-- AIM OF THE TASK --
Quote exactly the lines running from the line with "Given: Click the Create" to the end of the entries, including both, and nothing else.

-- Stored items --
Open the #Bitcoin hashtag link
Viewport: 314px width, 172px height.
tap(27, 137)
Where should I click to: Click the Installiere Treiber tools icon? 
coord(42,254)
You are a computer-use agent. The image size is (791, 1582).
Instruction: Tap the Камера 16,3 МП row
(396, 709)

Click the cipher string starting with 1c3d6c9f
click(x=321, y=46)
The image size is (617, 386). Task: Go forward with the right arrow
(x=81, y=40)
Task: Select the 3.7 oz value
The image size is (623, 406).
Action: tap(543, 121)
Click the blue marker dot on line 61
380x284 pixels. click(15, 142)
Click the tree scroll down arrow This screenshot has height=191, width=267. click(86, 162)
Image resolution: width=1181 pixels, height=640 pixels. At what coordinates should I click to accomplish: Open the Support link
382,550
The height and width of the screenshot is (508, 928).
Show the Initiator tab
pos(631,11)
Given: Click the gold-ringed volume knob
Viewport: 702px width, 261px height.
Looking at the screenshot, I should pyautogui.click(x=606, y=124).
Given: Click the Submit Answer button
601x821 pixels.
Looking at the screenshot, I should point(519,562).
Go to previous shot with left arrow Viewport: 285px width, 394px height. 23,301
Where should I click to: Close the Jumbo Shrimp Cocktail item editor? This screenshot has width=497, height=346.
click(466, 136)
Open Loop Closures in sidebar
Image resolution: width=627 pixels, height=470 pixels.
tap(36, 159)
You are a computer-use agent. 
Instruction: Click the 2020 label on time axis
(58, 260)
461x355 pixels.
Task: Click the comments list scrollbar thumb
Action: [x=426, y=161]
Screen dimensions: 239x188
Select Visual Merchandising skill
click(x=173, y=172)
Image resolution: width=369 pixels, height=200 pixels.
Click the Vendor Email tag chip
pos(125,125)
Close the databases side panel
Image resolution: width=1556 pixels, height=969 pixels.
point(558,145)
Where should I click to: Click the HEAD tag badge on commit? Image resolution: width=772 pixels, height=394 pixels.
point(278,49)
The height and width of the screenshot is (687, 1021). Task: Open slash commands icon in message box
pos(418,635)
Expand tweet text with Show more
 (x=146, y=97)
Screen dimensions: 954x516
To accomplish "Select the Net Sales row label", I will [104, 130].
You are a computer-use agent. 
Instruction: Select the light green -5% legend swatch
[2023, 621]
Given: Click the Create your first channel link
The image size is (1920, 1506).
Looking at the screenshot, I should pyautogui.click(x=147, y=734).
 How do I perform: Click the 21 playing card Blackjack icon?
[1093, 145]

-- SOLUTION TO THE PROBLEM --
Given: Click the Create your first channel link
The image size is (1920, 1506).
Looking at the screenshot, I should pyautogui.click(x=147, y=734).
 How do I perform: Click the 21 playing card Blackjack icon?
[1093, 145]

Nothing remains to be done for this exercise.